Между тем в жизни к началу работы Эйзенштейна над юбилейным революционным киноэпосом уже давно расстреляна была царская семья, девушки-княжны и малолетний мальчик-цесаревич, был убит Николай Гумилев, в подвалах ЧК и в темницах тюрем томились невинные. Но классовая (или, точнее, идеологическая) позиция эйзенштейновских фильмов в 1920-е годы однозначна, тверда и тенденциозна. Он – трубач революции! Он – советский кинематографист № 1!
Экскурс I
Тройка классиков Эпопея в версии Вс. Пудовкина • Сашко с зачарованной Десны
В трудах по истории кино всегда принято было рядом с Эйзенштейном ставить двух его современников и соперников – Пудовкина и Довженко, не изменим же этому обычаю!
Великий теоретик и основоположник киномонтажа Сергей Михайлович Эйзенштейн за монтажным столом
Тем более что судьбы этих великих художников действительно параллельны и в радости, и в печали, в хвале и хуле.
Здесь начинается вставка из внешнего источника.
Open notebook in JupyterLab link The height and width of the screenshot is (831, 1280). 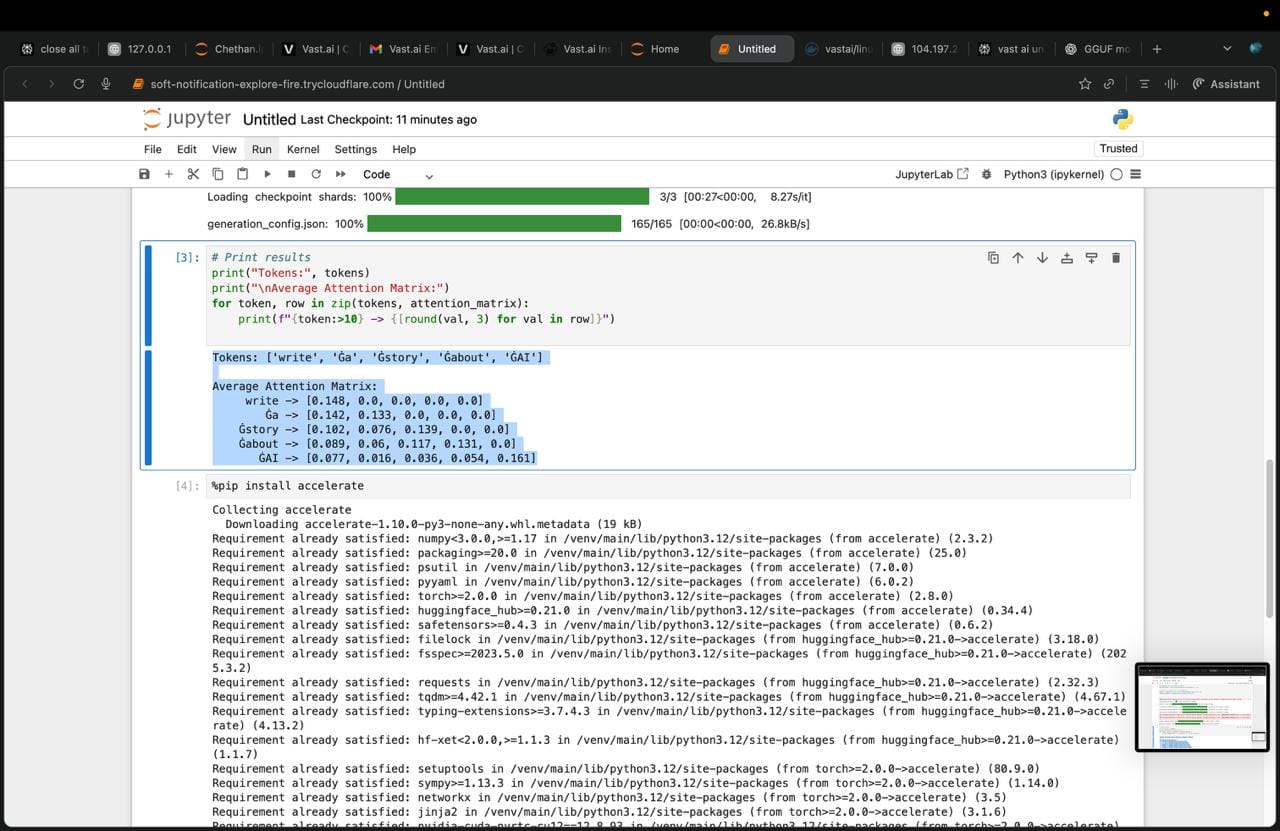point(931,174)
При всех различиях индивидуальности, склада характера, традиций, все трое – такие несходные – фатально движутся в едином магистральном направлении, синхронно намечая, проходя и минуя определенные стадии всего пути советского кино.
В 1920-х – это, конечно, магистраль историко-революционного эпоса. Рядом с триптихом Эйзенштейна встают «Мать» (1926), «Конец Санкт-Петербурга» (1927), «Потомок Чингис-хана» Пудовкина и чуть позже – «Звенигора» (1928), «Арсенал» Довженко. Параллель между деревенским фильмом «Старое и новое» (1929) Эйзенштейна и деревенской «Землей» (1930) Довженко тоже напрашивается.
1930-е годы у всех троих будут временем поисков новых тем и новых решений, утраты лидерства и в жанре историко-революционной эпопеи, и в кинематографе вообще, в результате чего к концу десятилетия оба российских корифея обратятся к историческому фильму (где их ждут новые трагические испытания), а великий украинец продолжит тему своих немых революционных поэм в историческо-биографическом звуковом «Щорсе».
Всеволод Илларионович Пудовкин (1893–1953)
Сходны и последние их годы: перепады от официозных признаний к проработкам и остракизму. Но это впереди. Пока же Фортуна им улыбается и еще ярко-ярко горят для них огни Октября.